Parce que la condition de prolétaire n’offre aucun projet positif, notre projet doit être celui de détruire notre condition de prolétaire en mettant fin à notre dépossession, à notre aliénation. L’essence de ce que nous avons perdu n’est pas le contrôle des moyens de production ni la richesse matérielle; ce sont nos propres vies, notre propre capacité à créer notre existence selon nos propres besoins, nos propres désirs. Notre lutte est donc permanente et se déroule sur tous les terrains, puisque nous devons détruire tout ce qui agit pour nous déposséder de notre vie: le capital, l’État, le travail, l’idéologie, la morale, l’esprit de sacrifice, ainsi que toutes les organisations — même de gauche, même ouvriériste — qui tentent de réifier notre révolte et d’usurper notre lutte. Bref: tous les systèmes de contrôle.

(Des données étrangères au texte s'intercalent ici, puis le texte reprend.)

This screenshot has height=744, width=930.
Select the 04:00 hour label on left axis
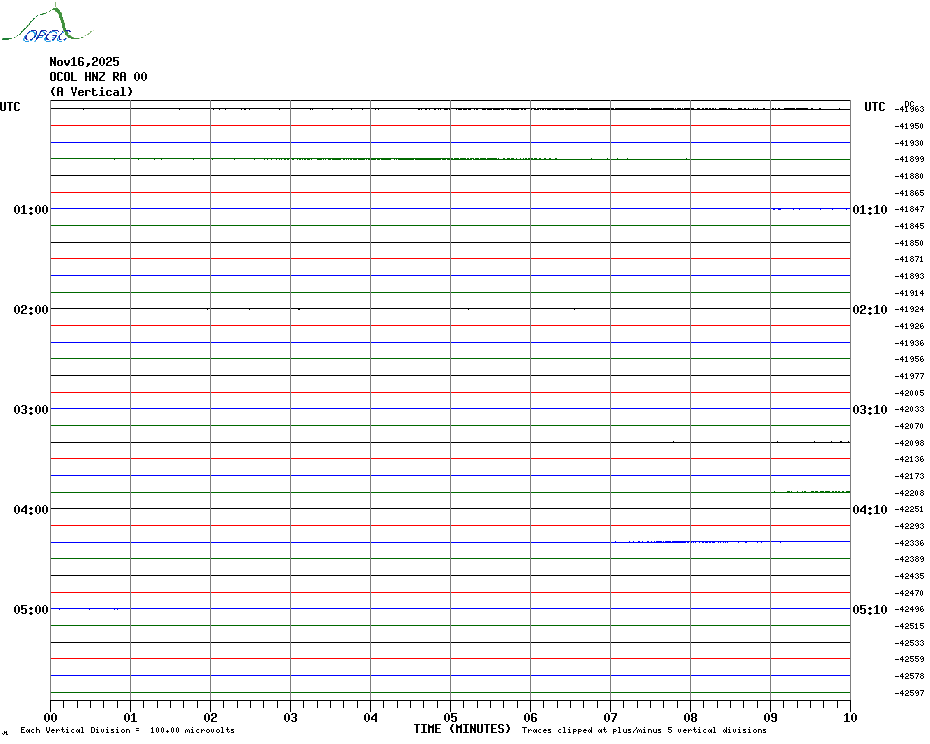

Un esclave qui lutte contre l’esclavagisme tout en voulant rester un esclave ne fait aucun sens. Le fait d’être un travailleur qui lutte contre le capitalisme tout en embrassant son identité de prolétaire n’est pas plus sensé. L’insurrection commence par le refus de se soumettre, par le rejet de la condition et du rôle de prolétaire — le prélude à la réappropriation de notre vie. Il faut refuser le travail et s’inspirer du meilleur de l’esprit des socitétés pré-hiérarchiques: approcher les moyens de subsistance comme une activité ludique, pour qu’ils deviennent un jeu, un loisir choisi et temporaire (plutôt qu’une condition permanente et aliénante), généraliser le dillettantisme et faire de la vie une fête perpétuelle que seule la mort peut interrompre.
Catégories :Accès de rage
Anne Archet
Héroïne sans emploi, pétroleuse nymphomane, Pr0nographe lubrique, anarcho-verbicruciste, poétesse de ses fesses, Gîtînoise terroriste (et menteuse, par dessus le marché). Si j'étais vous, je me méfierais, car elle mord jusqu'au sang.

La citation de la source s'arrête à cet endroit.